Fix the atom types and the charges (Calculate -> Charges & pot.). Check if the total charge is correct.
Save the molecule (File -> Save As ...). The IFF file format is strongly recommended.
Open the molecule to minimize (File -> Open).
Check the bond types. If they aren't correctly assigned, change them using Edit -> Change -> Bonds -> Find the bond types and finally click the Apply button. It's also possible to change manually the bonds using the Change bonds dialog (Edit -> Change -> Bonds).
Assign the atom charges (Calculate -> Charge & Pot.). If you want, is possible to assign the SP4 potential in order to check if all atoms are correctly recognized. This is an optional step because AMMP fix automatically the potential if it's not already assigned.

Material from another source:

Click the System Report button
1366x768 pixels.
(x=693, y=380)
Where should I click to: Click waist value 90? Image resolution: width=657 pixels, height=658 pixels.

Open the AMMP dialog window (Calculate -> Ammp), select the minimization algorithm (e.g. conjugate gradients), the minimization steps (e.g. 3000), the toler value (e.g. 0.01), the number of steepest descent steps (e.g. 0).
Click the Run button.
18.10 Building molecules with ISIS/Draw
Edit your 2D molecule with ISIS/Draw. ISIS/Draw is free available for non-profit use at www.mdli.com.
Select the molecule (e.g. Edit -> Select All).
Export the molecule in MDL Mol format (File -> Export -> Molfile ...).
Open the exported 2D molecule with VEGA ZZ.
Add the hydrogens using the bond order method (Edit -> Add -> Hydrogens).
Fix the atom types and the charges (Calculate -> Charges & pot.), choosing SP4 and Gasteiger.
Perform an energy minimization with Ammp (Calculate -> Ammp), using conjugate gradients and toler = 0.01.
Warning: please check the bond order because it's used by Ammp to calculate the bond length. The aromatic rings must be aromatized with partial double bonds and not with single/double alternated bonds as in ISIS/Draw. To fix the problem, you could recalculate the bond order using Edit -> Change -> Bonds -> Find the bond types in VEGA ZZ.